Convergence rate analysis of smoothed LASSO

Abstract

The LASSO regression has been studied extensively in the statistics and signal processing community, especially in the realm of sparse parameter estimation from linear measurements. We analyze the convergence rate of a first-order method applied on a smooth, strictly convex, and parametric upper bound on the LASSO objective function. The upper bound approaches the true non-smooth objective as the parameter tends to infinity. We show that a gradient-based algorithm, applied to minimize the smooth upper bound, yields a convergence rate of O (1/K), where K denotes the number of iterations performed.
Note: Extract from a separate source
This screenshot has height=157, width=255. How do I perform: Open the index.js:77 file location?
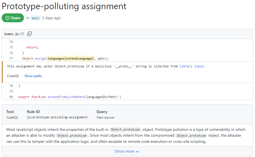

The analysis also reveals the optimum value of the parameter that achieves a desired prediction accuracy, provided that the total number of iterations is decided a priori. The convergence rate of the proposed algorithm and the amount of computation required in each iteration are same as that of the iterative soft thresholding technique. However, the proposed algorithm does not involve any thresholding operation. The performance of the proposed technique, referred to as smoothed LASSO, is validated on synthesized signals. We also deploy smoothed LASSO for estimating an image from its blurred and noisy measurement, and compare the performance with the fast iterative shrinkage thresholding algorithm for a fixed run-time budget, in terms of the reconstruction peak signal-to-noise ratio and structural similarity index.